Now, now, wait a minute…
Doesn’t anybody here have metal fillings in their teeth? Did THOSE go ripping out? Clearly, little nonferrous things aren’t going to move perceptibly.
I went for an MRI a few years ago and noticed a funny vibrating feeling on my hand, and realized I still had my wedding band on. I thought I was ruining things and pushed the little button, and asked, and they said it didn’t matter and they didn’t ask people to remove them anymore, which they had been doing for my previous MRIs. So, standards are relaxing.
Most recently I got a titanium “plate”, a two inch boxy figure “8” with 8 screws of titanium, in my neck. I asked, and they said I could still have MRIs, I just needed to tell people about this, and it would somewhat distort and scramble the images of the immediately surrounding area.
Now, IIRC, MRI machines use a magnetic field intensity of a tesla or two or three, with the number gradually increasing over the years, and the machines cost a million dollars per tesla as a rule of thumb. You can feel a one tesla field at the surface of a good neodymium iron boron magnet. These are the pricy little chrome plated ones they sell now in hardware stores, the ones that snap together so hard they can shatter. In the right circumstances these can pull an iron splinter out of the eye, I hear, but in general the fact that you can grab something iron with your fingers and pull it off the face of the magnet means that it’s not going to drag such things through your flesh unless you’re talking very soft flesh.

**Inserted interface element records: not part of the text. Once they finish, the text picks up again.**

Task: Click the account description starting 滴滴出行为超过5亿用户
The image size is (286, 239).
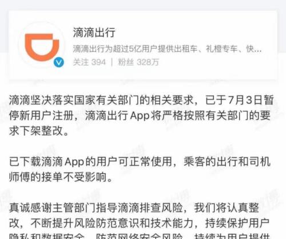Action: tap(167, 49)
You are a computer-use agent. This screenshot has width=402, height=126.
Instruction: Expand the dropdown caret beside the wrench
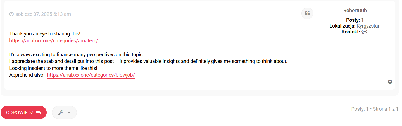[x=69, y=113]
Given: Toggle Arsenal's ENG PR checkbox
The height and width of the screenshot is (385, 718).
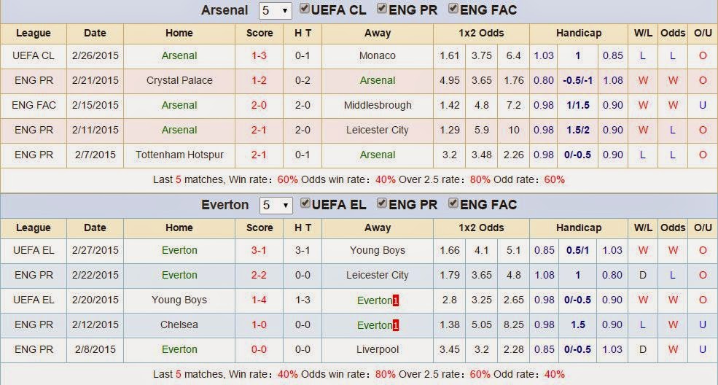Looking at the screenshot, I should pyautogui.click(x=382, y=9).
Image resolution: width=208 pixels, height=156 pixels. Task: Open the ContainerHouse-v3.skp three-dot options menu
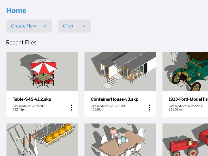tap(149, 108)
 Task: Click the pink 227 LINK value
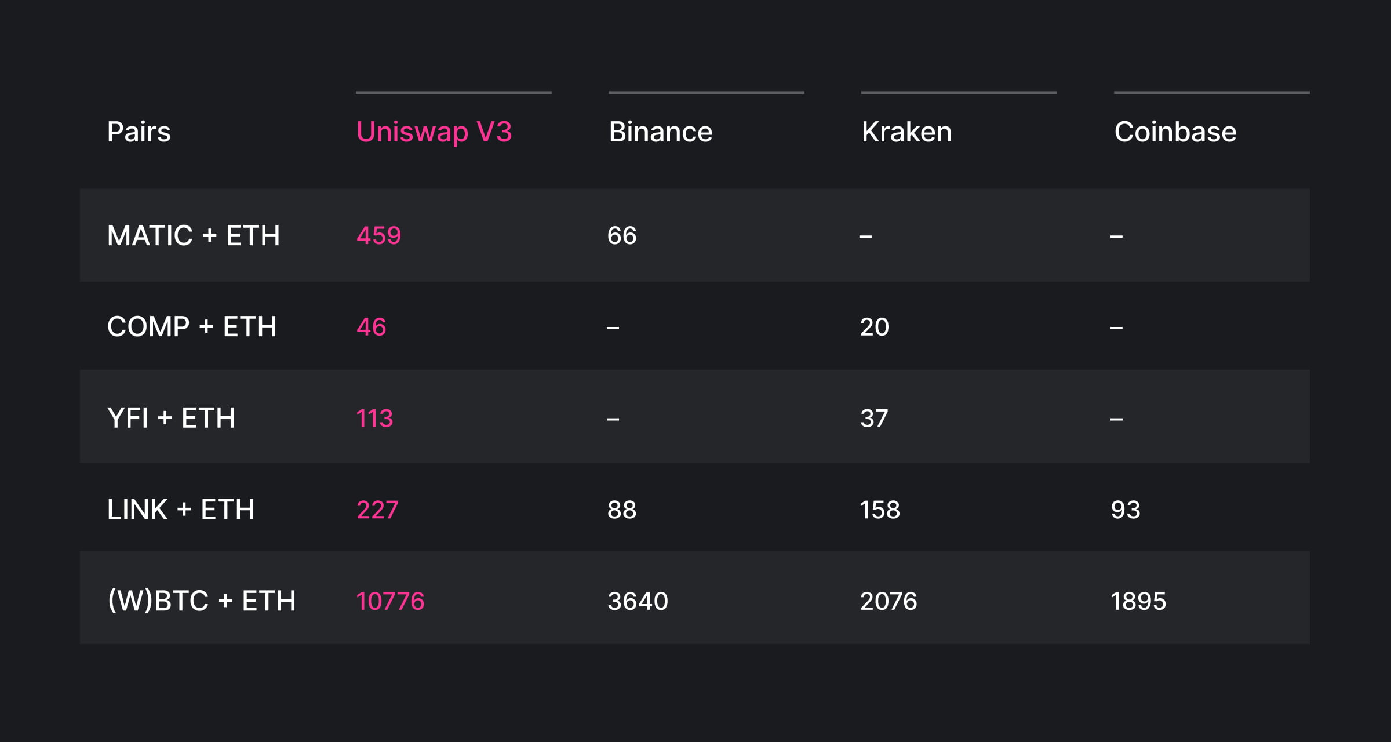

A steel nail precariously embedded right between various delicate structures in the brain sounds like something to worry about. A forgotten earring doesn’t sound very dangerous, though.

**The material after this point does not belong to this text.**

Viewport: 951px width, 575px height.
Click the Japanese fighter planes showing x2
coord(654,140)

The steel oxygen tanks are another story, but they aren’t a good analogy for implanted metal. The oxygen tank is dangerous because it starts out a few feet away and accelerates through the field before meeting the patient. It gets a running start. If you dropped the tank on the patient from a height of 20 feet, that could also be a real problem, but we don’t say that gravity makes implanted metal dangerous, do we?